While the almonds are roasting, finely chop the chocolate so that it is all ready to go.
Grab a double boiler and place an inch or two of water in the bottom pot, then bring it to a boil. Reduce the heat to low, place the coconut oil inside the top of the double boiler and whisk until melted. Sift in the powdered sweetener and whisk until fully combined; it should have a paste consistency.
Add the chopped chocolate, instant coffee and whisk until all of the chocolate has fully melted, then stir in the almond butter and 1/4 tsp sea salt. Stir in 1/2 of the roasted almonds, then pour the mixture out onto the prepared baking sheet and spread it out, using a spatula, so that the chocolate mixture is very thin.
Sprinkle the remaining roasted almonds evenly over the chocolate, allow the chocolate to set for 10 minutes or so, then sprinkle the coarse sea salt evenly over the chocolate. Place the whole baking sheet in the refrigerator to fully set.
After about an hour, the Keto Almond Bark can be broken into pieces; I usually get around 20. Store in an airtight container or zilpoc bag in the refrigerator.
- Make sure to time your almonds – you don’t want those beauties getting burned!
- To make a double boiler, I use a medium sized saucepan as the base, filled with an inch or two of water, then I place a heat safe glass dish over top of the saucepan, being sure that it is wide enough to cover the whole saucepan. The glass dish is what I use to melt / whisk everything in.
- I use refined coconut oil in this recipe to avoid a coconut flavour. Do you like coconut flavour? If yes, go ahead and use unrefined coconut oil. If no, I highly recommend using refined coconut oil to skip the coconut flavour completely.
- Instant coffee is used to enrich the chocolate flavour in this dessert. I like to use 2 tsp to give my Keto Almond Bark more of a coffee flavour, however, if you would like it less coffee flavoured, add just 1 tsp. If you do not have instant coffee, this recipe still works without it.
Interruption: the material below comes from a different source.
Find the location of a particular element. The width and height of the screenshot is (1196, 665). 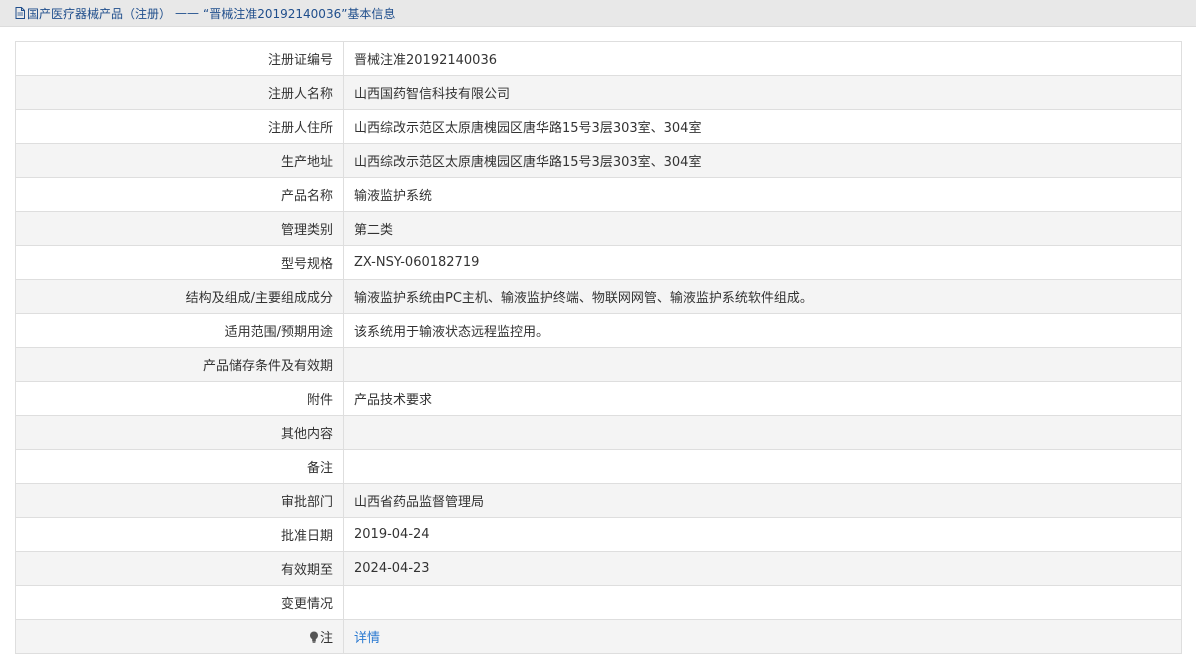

- When spreading the chocolate mixture over the baking sheet, ensure the coated almonds are evenly spaced throughout the chocolate.
- Make sure the Keto Chocolate Bark has fully hardened before breaking into pieces.
Nutrition facts are an estimate only! The ingredients you choose could have different nutritional values than the ingredients I have used.
* Net carb count excludes both fibre and sugar alcohols, because these do not affect blood sugar in most people.
Deduct fibre ( 1.2g ) and sugar alcohols ( 3.4g ) from the total carbs to get 1 g net carbs per piece.